Pernah kan kamu ada dalam situasi yang membuat kamu merasa eh si A kok sekarang berubah ya, si B dulu ngga gitu, si C kenapa ya kok sekarang begini?
Ini topik percakapan saya dengan dua orang kawan dalam dua minggu terakhir. Ngga disengaja, obrolan ngalor-ngidul kami berujung pada pertanyaan tentang hal ini. Apakah orang bisa benar-benar berubah?
Kalau sebagian orang bilang “you can’t get a leopard to change his spots”, untuk bilang ngga mungkin orang mengubah karakter aslinya, saya kok ngga seratus persen setuju ya. Alasan pertama, memangnya ada karakter asli orang yang seratus persen bawaan lahir? Bukannya semua adalah bentukan dua faktor, nature dan nurture? Kalau bentukan, berarti bisa dibentuk ulang dong.

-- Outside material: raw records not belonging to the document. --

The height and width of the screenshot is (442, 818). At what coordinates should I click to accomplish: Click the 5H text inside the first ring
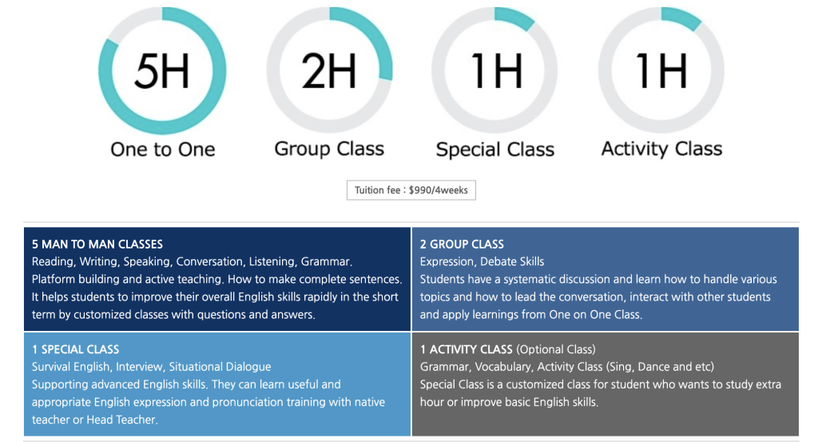coord(161,70)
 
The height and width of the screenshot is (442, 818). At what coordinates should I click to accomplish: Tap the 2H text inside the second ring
coord(328,70)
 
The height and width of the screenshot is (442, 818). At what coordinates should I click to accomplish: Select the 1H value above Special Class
coord(495,70)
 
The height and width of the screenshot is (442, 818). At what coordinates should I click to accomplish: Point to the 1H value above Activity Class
coord(661,70)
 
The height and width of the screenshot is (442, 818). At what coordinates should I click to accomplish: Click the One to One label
coord(163,149)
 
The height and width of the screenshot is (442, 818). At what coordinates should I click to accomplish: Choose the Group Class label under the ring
coord(329,149)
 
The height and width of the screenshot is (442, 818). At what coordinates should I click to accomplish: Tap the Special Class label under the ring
coord(495,149)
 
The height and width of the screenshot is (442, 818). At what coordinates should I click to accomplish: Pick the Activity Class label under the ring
coord(661,149)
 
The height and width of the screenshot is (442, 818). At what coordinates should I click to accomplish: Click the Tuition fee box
coord(411,190)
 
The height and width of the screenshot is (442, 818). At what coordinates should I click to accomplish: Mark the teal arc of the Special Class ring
coord(517,17)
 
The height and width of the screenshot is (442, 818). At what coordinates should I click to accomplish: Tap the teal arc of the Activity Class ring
coord(682,17)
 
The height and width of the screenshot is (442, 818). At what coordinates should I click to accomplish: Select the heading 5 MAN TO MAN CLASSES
coord(97,245)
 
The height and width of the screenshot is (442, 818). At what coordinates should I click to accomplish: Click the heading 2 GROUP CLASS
coord(462,245)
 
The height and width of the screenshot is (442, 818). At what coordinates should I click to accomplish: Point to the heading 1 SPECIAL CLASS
coord(75,349)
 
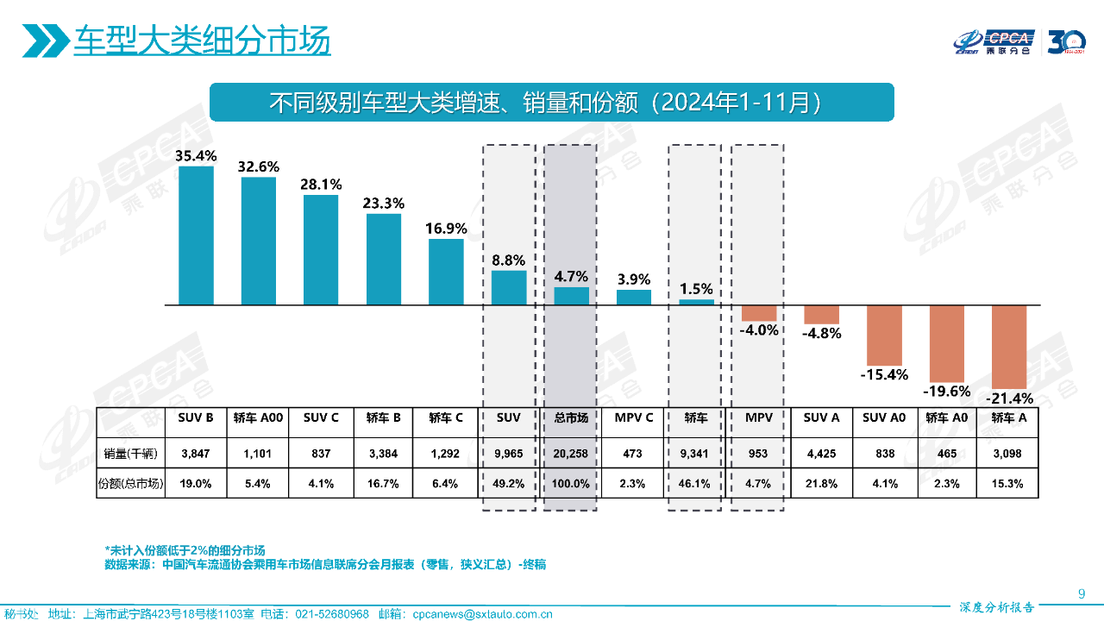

Menurut banyak literatur yang saya baca dan pengalaman serta pengamatan dalam hidup, saya meyakini, orang tidak bisa diubah, tapi bisa berubah. Meskipun harus melalui proses yang panjang dan menantang. Saya pakai contoh perjalanan hidup saya dan beberapa orang yang saya amati, faktor-faktor berikut yang memungkinkan terjadinya perubahan:
Pengalaman baru: paparan terhadap ide, informasi, dan pengalaman baru dapat menginspirasi dan memfasilitasi pertumbuhan pribadi. Beberapa harus mengalami sendiri, beberapa cukup dengan melihat apa yang terjadi pada orang lain. Pengalamannya bisa baik, tapi juga sebaliknya. Satu hal yang membekasi biasanya ‘memaksa’ orang melakukan refleksi, memeriksa ulang diri dan hidupnya.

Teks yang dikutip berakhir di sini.